DT : Donc s'il y avait une mante religieuse sur cette table, tu l'escorterais certainement hors de cette pièce, n'est-ce pas ?
KW : J'en ai attrapé une. Mais elles sont un peu fougueuses. Celle-là m'avait fait une petite coupure. D'accord, cela peut paraître brutal, mais on attachait des ficelles autour du corps des libellules et on les laissaient « voler » autour de nous. Plus tard dans la nuit, nous les libérions dans les zones infestées de moustiques parce que c'est leur proie. C'était une situation gagnant-gagnant. Je n'essaie jamais de tuer des insectes !
DT : Je n'aurais jamais eu la compétence ou les tripes de faire ça, même si dans les banlieues américaines, on se roulait dans des bacs de recyclage... Mais de toute façon, quelles autres choses folles as-tu faites là-bas ?

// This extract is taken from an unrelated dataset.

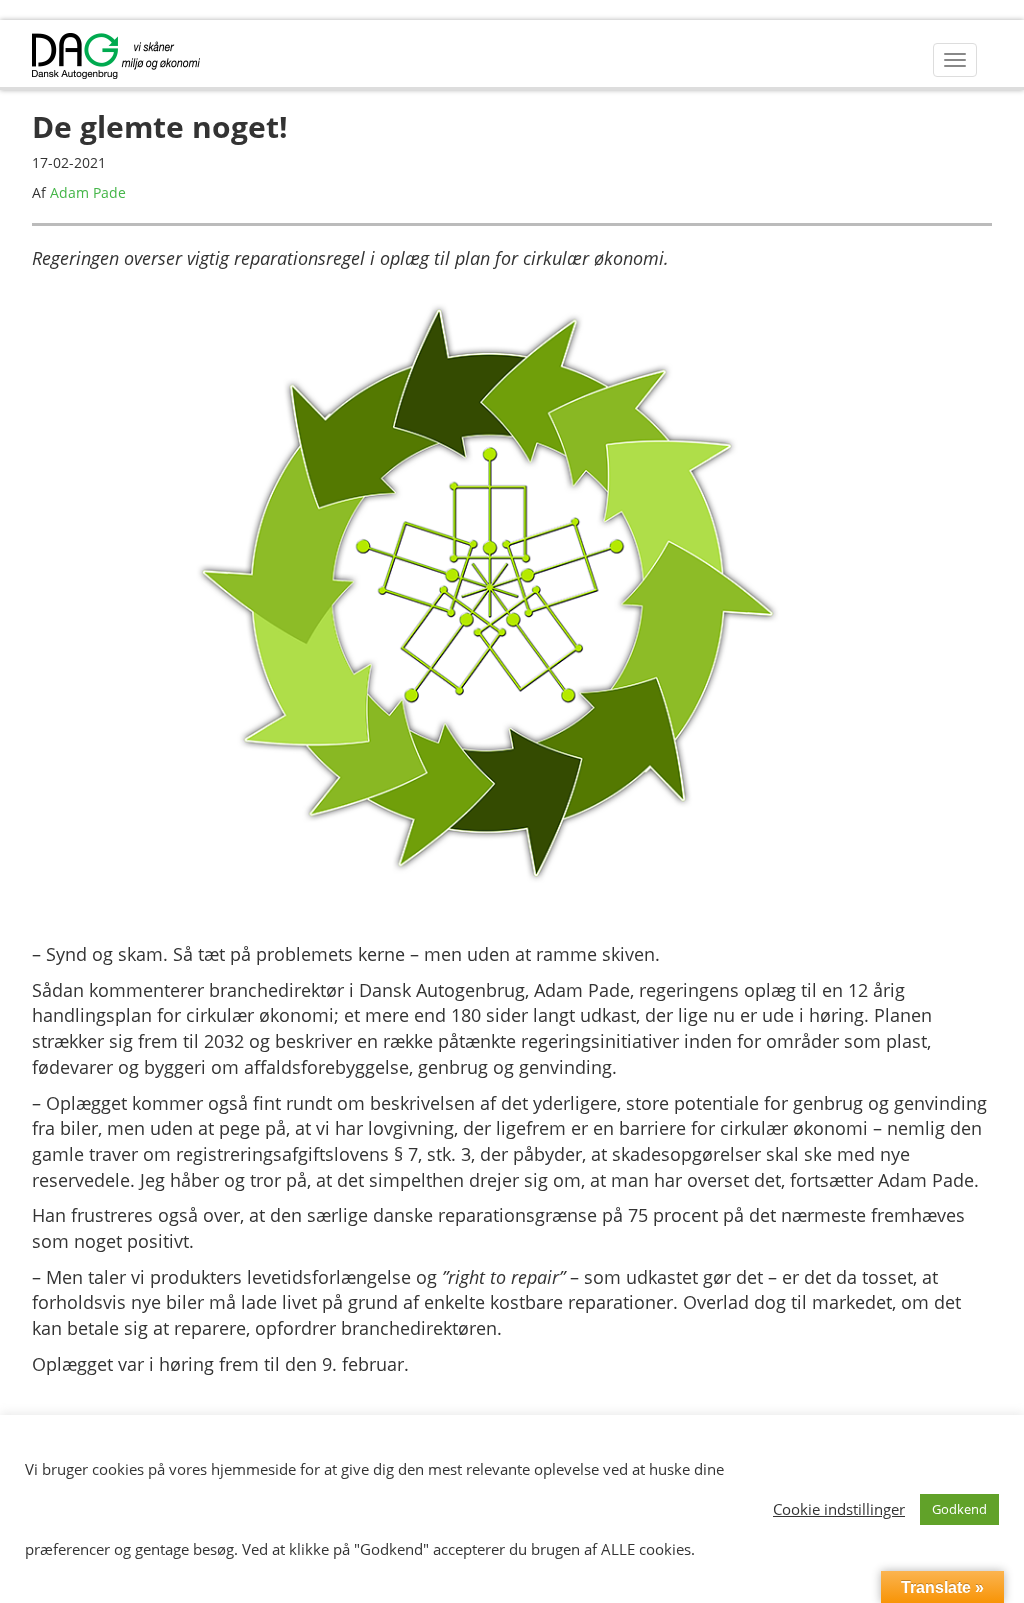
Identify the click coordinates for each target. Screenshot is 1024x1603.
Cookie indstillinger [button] (839, 1509)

KW : D'accord, c'est probablement aussi dégoûtant que ça peut l'être. Les systèmes de drainage étaient horribles, alors quand il pleuvait beaucoup, c’était inondé. L'eau nous montait jusqu’aux genoux, et tu sais comme les enfants aiment l'eau sale et boueuse ? Mes cousins et moi, on se précipitait tout de suite pour sauter et s'éclabousser. C'était juste pour s'amuser.
DT : Vivant en Chine rurale, il n'y avait pas non plus de plomberie adéquate, n'est-ce pas ?
KW : Ohh.... ouais. Nous devions aller jusqu'aux latrines extérieures, qui n'étaient littéralement qu'un énorme trou creusé dans le sol. C'était lié à la porcherie, donc je suppose que le cochon avait beaucoup de « nourriture ». Tu peux imaginer à quel point ça sentait mauvais. Et, comme le savent tous les agriculteurs chinois, tomber accidentellement dans ces fossés peut entraîner la mort. (grimaces)
DT : En vivant une vie si insouciante et remplie de telles activités, comment as-tu commencé à étudier la danse ?
KW : J'avais 8 ans quand c'est arrivé. Un jour, alors que je me douchais, j'ai failli glisser et tomber dans la baignoire. Ma tante m'a grondée et m'a dit : « Tu as un si mauvais équilibre ! Tu devrais être comme une danseuse, alors tu aurais une bonne posture et un bon équilibre ! » J'ai répondu : « D'accord, je vais danser ! » Je suppose que cet incident m'a menée sur cette voie. La première fois que j'ai monté sur la scène, je savais que ce serait ma carrière. Mais deux ans plus tard, mes parents m'ont appelée et je suis partie au Canada.
DT : Qu'as-tu ressentie à l'idée de déménager dans un autre pays et de changer ta vie ?
KW : Je ne voulais pas aller à l'étranger, mais mes grands-parents pensaient que je pourrais entrer à une bonne université (Harvard), alors ils m'ont encouragée vers une nouvelle vie. Étant enfant, je n'ai pas eu beaucoup d'influence sur la décision, mais je pense que c'était une bonne chose parce que sinon je n'aurais pas pu être ici avec Shen Yun.
Les débuts avec Shen YunDT : Alors, comment ce déménagement t’a-t-il amenée à ta prochaine destination ici avec Shen Yun ?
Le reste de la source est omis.